Originally Posted by
iris lilies
Reviewing the history of postmarks as this Federal Register piece does, it points out that postmark never was a reliable indicator of when the post office took possession of the piece of mail. Several situations precluded that.
Prior to the proposed change one could specially request that one’s piece of mail be postmarked turning it in at a post office facility manned by humans.
When this proposed change takes place there will once again be mail that is not marked to indicate when the post office took possession. And once again the sender can request that his piece of mail be post marked.

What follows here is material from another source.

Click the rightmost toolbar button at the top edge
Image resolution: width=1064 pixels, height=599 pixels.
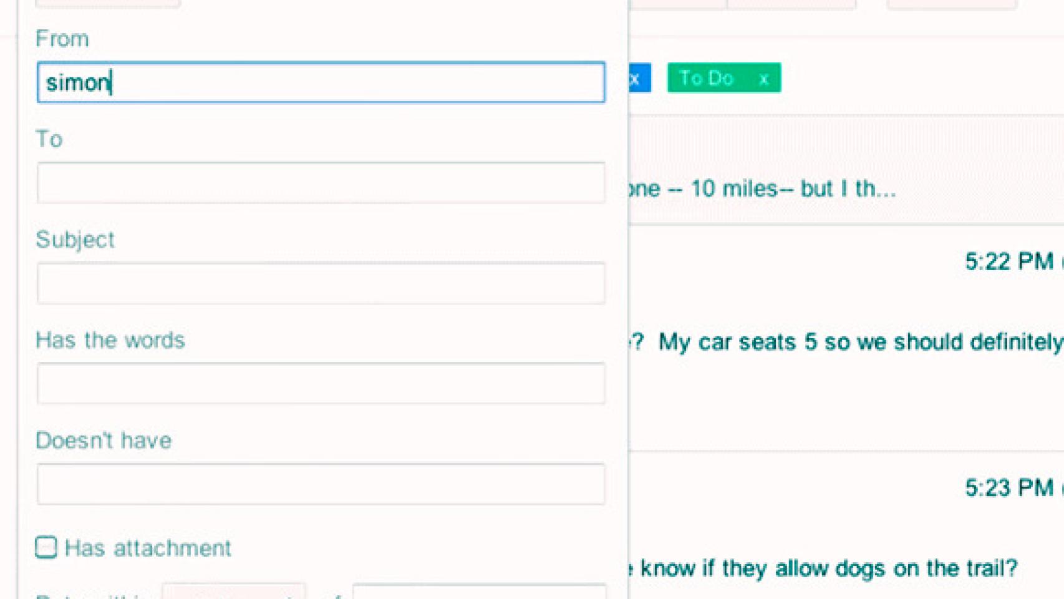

In my tiny town our local mail is now all being sent to a processing center in the next county and we are not happy about that. So when I’m sending a card to my neighbor, rather than having it sorted at our town’s post office and delivered to her, it’s sent to the county next-door to their processing facility, postmarked, sorted, and sent back to our town for delivery. Adds a good four days to the mailing process and while that isn’t the worst thing in the world as long as we plan for it, I’m finding the post office is consistently has been for the past several years unreliable.
Our garden club set a big check priority mail at a cost of $12. It was lost. I don’t know what to do in that case when our only option of sending first class mail is the US post office by law and they fk it up so badly that I can’t even trust priority mail .

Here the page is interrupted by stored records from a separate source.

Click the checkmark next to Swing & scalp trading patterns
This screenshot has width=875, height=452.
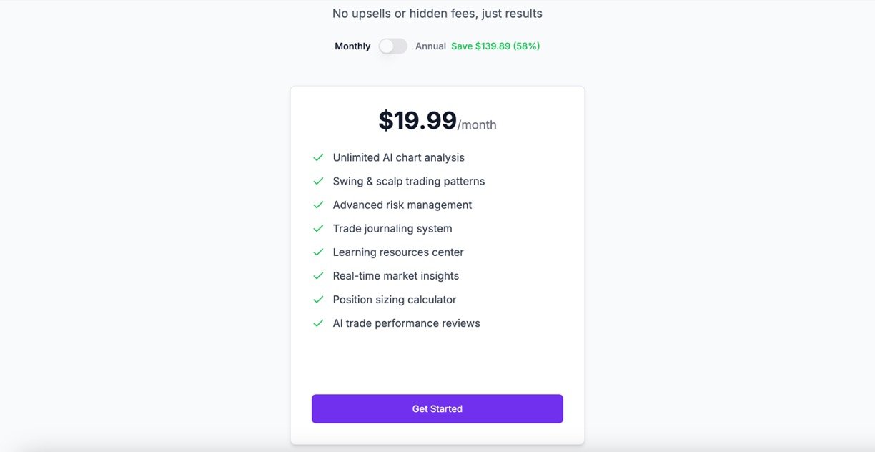318,181
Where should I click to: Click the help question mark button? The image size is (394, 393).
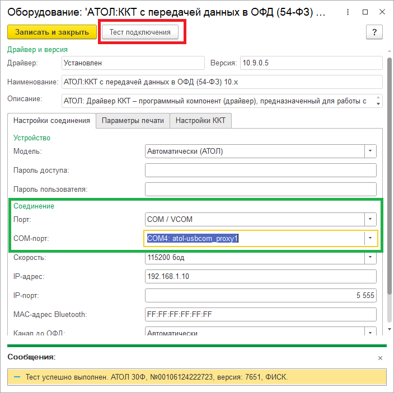374,32
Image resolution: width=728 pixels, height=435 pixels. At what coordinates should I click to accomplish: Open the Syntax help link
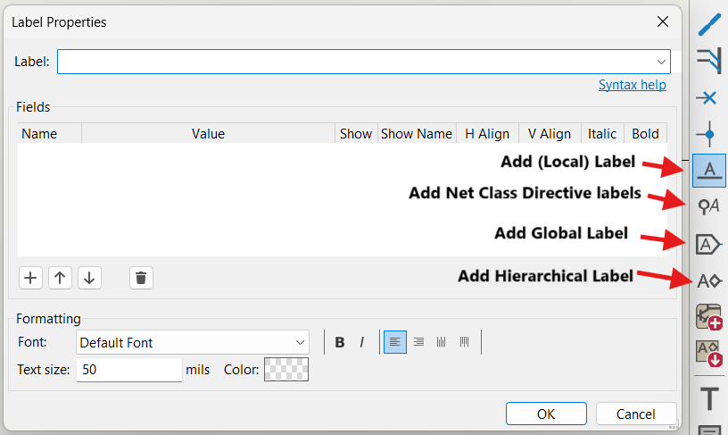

I processed my first batch of charitable donations this week and I sent each one of them out via priority mail at a cost of $12 each, but I don’t know what else to do. I am at a loss, really don’t know what else to do since Vanguard will only send a check. I suppose I could investigate FedEx and send as a package and maybe I will be doing that in the future.
A pretty amazing fiasco, the post office pulled on me last spring when an important mailing of size, I’m not talking about some tiny envelope, got to the recipient two months late. The envelope was not torn and there was nothing odd about her address. There was no explanation.